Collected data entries
════
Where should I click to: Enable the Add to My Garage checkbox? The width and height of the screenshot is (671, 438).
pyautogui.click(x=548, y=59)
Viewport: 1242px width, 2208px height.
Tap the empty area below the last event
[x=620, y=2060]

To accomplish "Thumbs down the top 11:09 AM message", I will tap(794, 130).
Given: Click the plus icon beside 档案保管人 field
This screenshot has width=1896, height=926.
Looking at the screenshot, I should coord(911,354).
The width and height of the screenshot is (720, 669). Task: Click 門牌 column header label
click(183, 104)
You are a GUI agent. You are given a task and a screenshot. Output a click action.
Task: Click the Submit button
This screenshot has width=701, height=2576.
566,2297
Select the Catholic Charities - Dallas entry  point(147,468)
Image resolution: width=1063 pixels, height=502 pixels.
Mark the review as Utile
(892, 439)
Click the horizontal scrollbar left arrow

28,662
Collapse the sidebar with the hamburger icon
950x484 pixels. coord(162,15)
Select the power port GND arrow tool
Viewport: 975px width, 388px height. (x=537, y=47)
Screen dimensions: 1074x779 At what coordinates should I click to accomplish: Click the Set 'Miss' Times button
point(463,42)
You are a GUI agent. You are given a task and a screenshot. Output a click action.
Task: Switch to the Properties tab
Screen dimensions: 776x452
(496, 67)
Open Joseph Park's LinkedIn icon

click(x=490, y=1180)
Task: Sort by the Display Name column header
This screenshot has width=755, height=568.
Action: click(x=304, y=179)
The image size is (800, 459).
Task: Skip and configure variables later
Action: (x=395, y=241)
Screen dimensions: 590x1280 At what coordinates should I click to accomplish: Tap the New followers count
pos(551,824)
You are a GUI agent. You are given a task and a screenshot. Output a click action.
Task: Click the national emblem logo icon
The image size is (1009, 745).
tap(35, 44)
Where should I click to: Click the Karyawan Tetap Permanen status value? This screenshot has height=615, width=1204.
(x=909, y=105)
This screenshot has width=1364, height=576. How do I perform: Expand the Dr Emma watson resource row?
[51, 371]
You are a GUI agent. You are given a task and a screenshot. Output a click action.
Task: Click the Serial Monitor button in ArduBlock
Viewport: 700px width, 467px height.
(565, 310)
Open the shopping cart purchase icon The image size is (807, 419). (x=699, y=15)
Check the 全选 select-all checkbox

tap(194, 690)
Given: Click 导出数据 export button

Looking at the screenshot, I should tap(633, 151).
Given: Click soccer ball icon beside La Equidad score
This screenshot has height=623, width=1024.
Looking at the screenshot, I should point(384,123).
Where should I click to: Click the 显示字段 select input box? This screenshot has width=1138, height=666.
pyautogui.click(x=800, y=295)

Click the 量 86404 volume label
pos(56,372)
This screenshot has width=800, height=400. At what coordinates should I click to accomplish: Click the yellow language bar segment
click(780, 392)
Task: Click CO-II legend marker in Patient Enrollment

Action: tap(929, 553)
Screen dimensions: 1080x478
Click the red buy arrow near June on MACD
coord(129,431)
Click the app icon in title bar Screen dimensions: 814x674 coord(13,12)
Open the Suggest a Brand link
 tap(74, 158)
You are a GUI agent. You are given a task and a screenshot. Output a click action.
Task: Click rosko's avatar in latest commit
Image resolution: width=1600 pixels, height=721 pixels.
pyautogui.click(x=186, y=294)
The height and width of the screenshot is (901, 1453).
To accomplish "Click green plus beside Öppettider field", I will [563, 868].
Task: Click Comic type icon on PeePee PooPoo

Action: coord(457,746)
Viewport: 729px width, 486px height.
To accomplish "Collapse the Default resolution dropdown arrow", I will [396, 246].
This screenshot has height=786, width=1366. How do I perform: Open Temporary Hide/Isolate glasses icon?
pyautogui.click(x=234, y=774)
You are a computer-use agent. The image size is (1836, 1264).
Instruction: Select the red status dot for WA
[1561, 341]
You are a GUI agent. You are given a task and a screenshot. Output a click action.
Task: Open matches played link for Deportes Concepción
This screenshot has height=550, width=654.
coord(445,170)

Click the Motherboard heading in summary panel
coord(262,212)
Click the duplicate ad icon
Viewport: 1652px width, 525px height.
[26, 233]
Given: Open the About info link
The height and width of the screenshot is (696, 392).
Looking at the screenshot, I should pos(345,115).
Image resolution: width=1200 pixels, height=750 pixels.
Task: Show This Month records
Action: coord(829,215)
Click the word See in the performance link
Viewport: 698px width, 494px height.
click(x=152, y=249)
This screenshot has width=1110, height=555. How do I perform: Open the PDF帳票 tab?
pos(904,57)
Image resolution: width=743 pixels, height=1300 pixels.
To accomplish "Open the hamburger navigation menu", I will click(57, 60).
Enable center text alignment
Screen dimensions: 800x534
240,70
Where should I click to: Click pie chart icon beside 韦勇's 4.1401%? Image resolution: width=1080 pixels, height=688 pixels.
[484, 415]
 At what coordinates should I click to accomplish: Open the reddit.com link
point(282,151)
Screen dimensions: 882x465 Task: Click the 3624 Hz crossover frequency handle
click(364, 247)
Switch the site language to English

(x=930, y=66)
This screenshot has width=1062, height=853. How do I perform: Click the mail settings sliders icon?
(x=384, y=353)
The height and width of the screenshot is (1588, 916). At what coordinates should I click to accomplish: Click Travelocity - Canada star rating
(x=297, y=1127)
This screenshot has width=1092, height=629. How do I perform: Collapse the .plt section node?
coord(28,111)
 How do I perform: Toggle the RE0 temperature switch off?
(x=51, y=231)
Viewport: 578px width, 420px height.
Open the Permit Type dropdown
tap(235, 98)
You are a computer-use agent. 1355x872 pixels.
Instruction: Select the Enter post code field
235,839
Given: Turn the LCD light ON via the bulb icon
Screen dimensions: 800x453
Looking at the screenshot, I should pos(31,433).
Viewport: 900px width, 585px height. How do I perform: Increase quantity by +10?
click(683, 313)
════
#### INSTRUCTIONS TO FOLLOW:
Pull out every line of the records that includes the string "plus".

#### RESPONSE AREA:
Given: Click the plus icon beside 档案保管人 field
To accomplish "Click green plus beside Öppettider field", I will [563, 868].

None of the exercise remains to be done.